Other diagnoses: Borderline personality disorder
DSM-V: GAD-ICD-10 F41.1
DSM-V: PD (episodic paroxysmal anxiety) - ICD-10 F41.0
DSM-V: Anxiety disorder (Unspecified)-ICD-10 F41.9
DSM-V: Separation anxiety disorder -ICD-10 F93.0
Plan:
Diagnostic:
Based on the symptomatic information as well as the findings from the laboratory tests, it is evident that Mss. S tests positive for generalized anxiety disorder (GAD) that is accompanied by non-recurrent panic attacks and agoraphobia. The diagnosis of the panic attack was based on the physical examination of the patient which revealed findings including mildly increased respiratory rate, Mss. S' distress is exhibited through her fear of not being able to take care of her children as well as the presence of an elevated heart rate.
Specific treatment:
The targeted particular therapy for Mss. S involves pharmacotherapy regimes for the management of GAD, the panic attacks as well as the eradication of agoraphobia. The patient will be initiated with selective serotonin receptor inhibitors as the first-line treatment medication. Specifically, Mss. S will be administered with Fluoxetine also known as Prozac to manage both the GAD and the Panic Attacks. Additionally, since the patient appears to exhibit frequent panic attacks causing agoraphobia, a long-acting benzodiazepine medication specifically diazepam will be prescribed as an adjunct to fluoxetine on a standing basis due to its lower potential for addiction. The dose will then be steadily elevated after every two to three days up until the symptoms associated with the panic attacks are eradicated.
General treatment:
The general therapy for Mss. S will involve initiating a discussion that incorporates compassionate listening and educating the patient on essential ways of minimizing anxiety and panic attacks.

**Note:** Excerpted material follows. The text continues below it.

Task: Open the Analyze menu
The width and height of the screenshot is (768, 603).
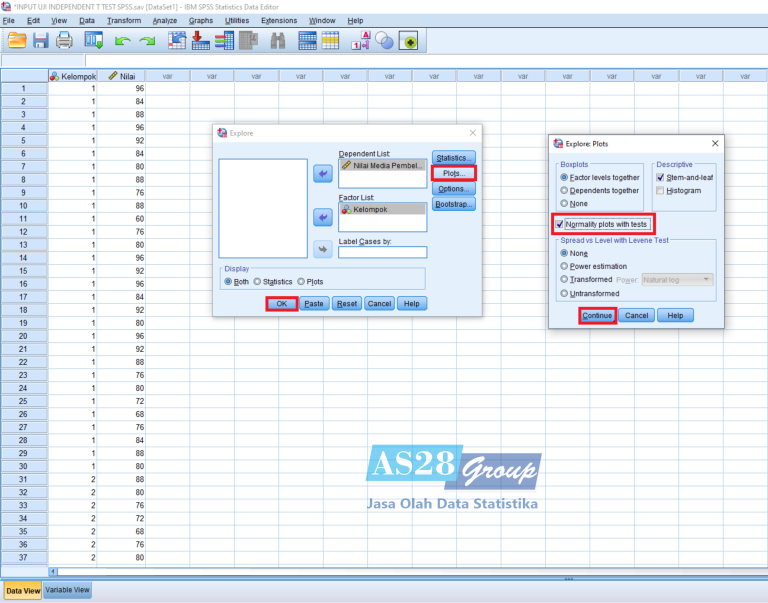Action: (x=165, y=20)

The patient will be educated on the significance of physical activity in ensuring she improves her physical health, psychological well-being cognitive functioning, and ultimately life satisfaction. Moreover, any possible triggers for exacerbating the anxiety-related symptoms will be identified and eliminated. Such triggers could include stress and dietary triggers like caffeine and other stimulants.
Counseling/therapy:
Psychotherapy is also very essential for the treatment of Mss. S' condition. Structured cognitive-behavioral therapy (CBT) will be performed alongside pharmacological treatment once a week for two months to assess its impact on the patient.
I have had a comprehensive discussion with the patient concerning the benefits as well as the risks associated with the psychotropic medications, and she has agreed to take them with the utmost precaution. Additionally, I have also educated the patient about the dangers of seizures, NMS, metabolic changes and TD which may result from the utilization of neuroleptic agents particularly the use of diazepam.
Disposition:
The next source of care for Mss. S will be at the hospital in the next two days from today. A follow-up plan will be put in place to organize for the frequent visits expected from Mss. S for adjusting her dosage of the prescribed medication. Mss. S is scheduled to visit the health care facility every two to three days at least until her panic symptoms have been eradicated.